Editore: Guerini Next
ISBN: 9788868964986
Pagine: 330
Prezzo: 21,50€
Disponibile su tutte le piattaforme online e nelle librerie dal 1° dicembre 2023
L’ideatore e autore Filippo Poletti. Top voice di LinkedIn con executive MBA al Politecnico di Milano, dal 2017 cura su LinkedIn una rubrica quotidiana dedicata al lavoro. È stato inserito da WikiMilano tra i protagonisti della vita metropolitana. Speaker, formatore e giornalista professionista ha scritto per oltre 30 testate nazionali come il Corriere della Sera. Tra i suoi i libri Tempo di IoP: Intranet of People, Grammatica del nuovo mondo, MBA Power: innovare alla ricerca del proprio purpose e Ucraina: grammatica dell’inferno.

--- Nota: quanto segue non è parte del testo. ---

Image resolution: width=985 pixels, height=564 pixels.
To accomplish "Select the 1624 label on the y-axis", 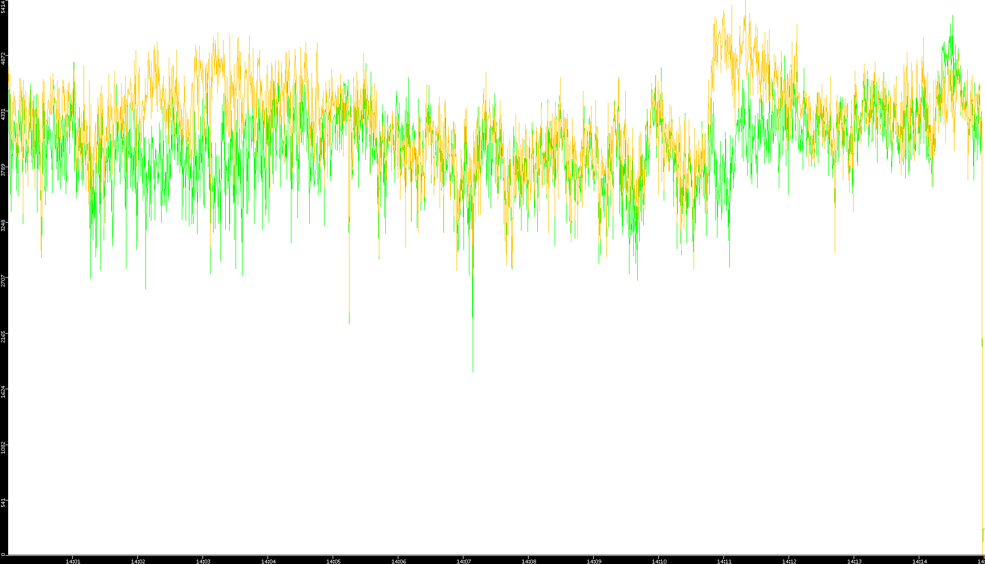I will coord(3,392).
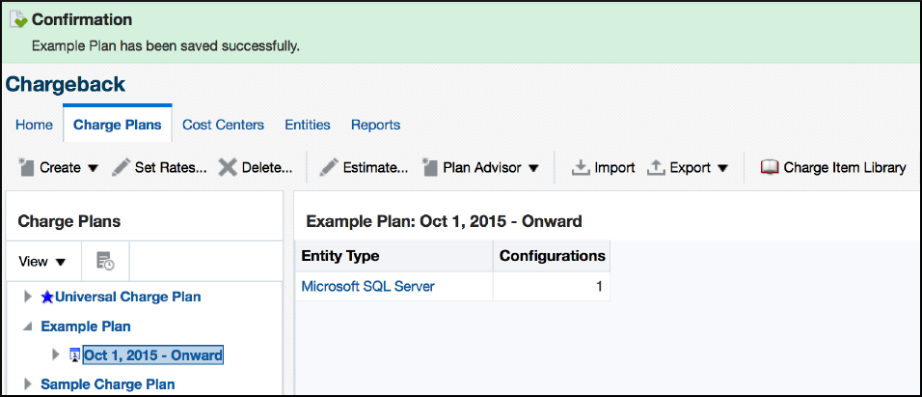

Il co-autore Alberto Ferraris. Ph.D. in business management, è professore ordinario in economia e gestione delle imprese all’Università di Torino. È docente dei corsi di Innovation management e digital transformation e Performance management e leadership presso l’Università di Torino ed è autore di diversi libri e di oltre un centinaio di pubblicazioni di carattere scientifico a livello internazionale. È membro dell’advisory board dell’Osservatorio HR Zucchetti e collabora con diverse aziende a livello nazionale.

SINOSSI DEL LIBRO
L’intelligenza artificiale ha bisogno del cuore e del cervello umano: è la prospettiva con cui affrontare l’impresa 5.0, quella nella quale l’intelligenza delle persone collabora con le reti generative. Presentando le nuove teorie manageriali e le esperienze di 20 grandi leader italiani e scritto dal giornalista e Top Voice di LinkedIn Filippo Poletti e dal professore ordinario in economia e gestione delle imprese all’Università di Torino Alberto Ferraris, il libro indica come guidare la fase due dello sviluppo dell’intelligenza artificiale: dopo l’entusiasmo seguito al lancio di ChatGPT avvenuto il 30 novembre 2022, è necessario che chi guida la rivoluzione aziendale si focalizzi sulle persone con cui collabora e sugli obiettivi di business per arrivare a promuovere un impatto positivo all’interno e all’esterno dell’azienda. Ad aiutare il manager viene in aiuto lo “Smart Leadeship Canvas”, strumento di valutazione studiato per l’era dell’intelligenza artificiale assieme agli approfondimenti curati da Great Place to Work Italia e alle testimonianze dei leader innovatori: tra questi, Luca Barilla, (vicepresidente Barilla), Paola Chiesi (vicepresidente Gruppo Chiesi), Vincenzo Esposito (CEO Microsoft Italia), Melissa Ferretti Peretti (CEO Google Italia), Marco Gay (presidente Confindustria Piemonte), Gian Luca Grondona (chief HR, organization & systems officer Webuild), Simone Mancini (CEO Scalapay), Floriano Masoero (CEO Siemens Italia), Corrado Passera (CEO illimity), Agostino Santoni (vicepresidente Cisco Sud Europa), Maurizio Stirpe (presidente Frosinone Calcio, vicepresidente Confindustria) e Cristina Zucchetti (presidente e HR manager Zucchetti Group). A tirare le fila è la postfazione scritta da Alessi Butti, sottosegretario di Stato alla Presidenza del Consiglio dei Ministri con delega all’innovazione tecnologica.